# [WHAT IS ASKED]
Could you write out the whole passage on divine empowerment and Moses's call, word for word?

# [SOURCE EXTRACT]
>> Begin

Divine empowerment is for the moment in which it is needed, not something God hands out in advance. His command is to ‘go’ and then He releases what we need.
Now therefore, go, and I will be with your mouth and teach you what you shall say.” (Exodus 4:12)
Poor old Moses must have felt that he’d been thrust from the frying pan into the fire. He was, after all, technically a ‘wanted man’ having killed the overseer and had fled from Egypt into the wilderness. Yet God was commanding him to go back and confront the one man he should avoid at all costs. That’s rather like stepping willingly into the flames that were sure to consume him. It’s a feeling every believer confronts when given a God-sized assignment.
Weakness is a prerequisite for divine empowerment.

>> End

# [SUPPLIED INFORMATION]
>> Begin

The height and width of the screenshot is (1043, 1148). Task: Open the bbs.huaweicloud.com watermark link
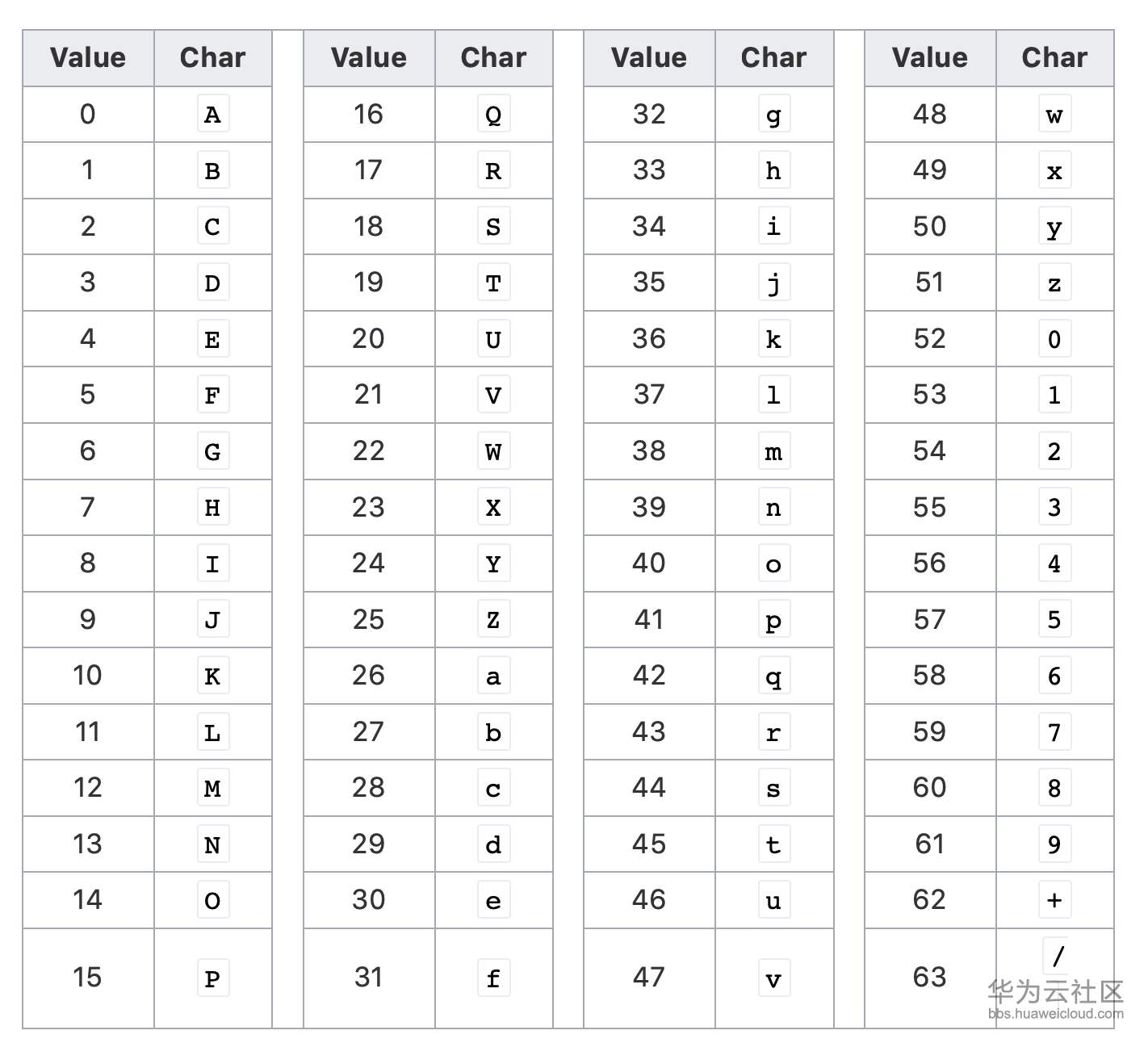point(1055,1014)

>> End

# [RESPONSE FOR THIS EXERCISE]
Divine empowerment is for the moment in which it is needed, not something God hands out in advance. His command is to ‘go’ and then He releases what we need.
Now therefore, go, and I will be with your mouth and teach you what you shall say.” (Exodus 4:12)
Poor old Moses must have felt that he’d been thrust from the frying pan into the fire. He was, after all, technically a ‘wanted man’ having killed the overseer and had fled from Egypt into the wilderness. Yet God was commanding him to go back and confront the one man he should avoid at all costs. That’s rather like stepping willingly into the flames that were sure to consume him. It’s a feeling every believer confronts when given a God-sized assignment.
Weakness is a prerequisite for divine empowerment.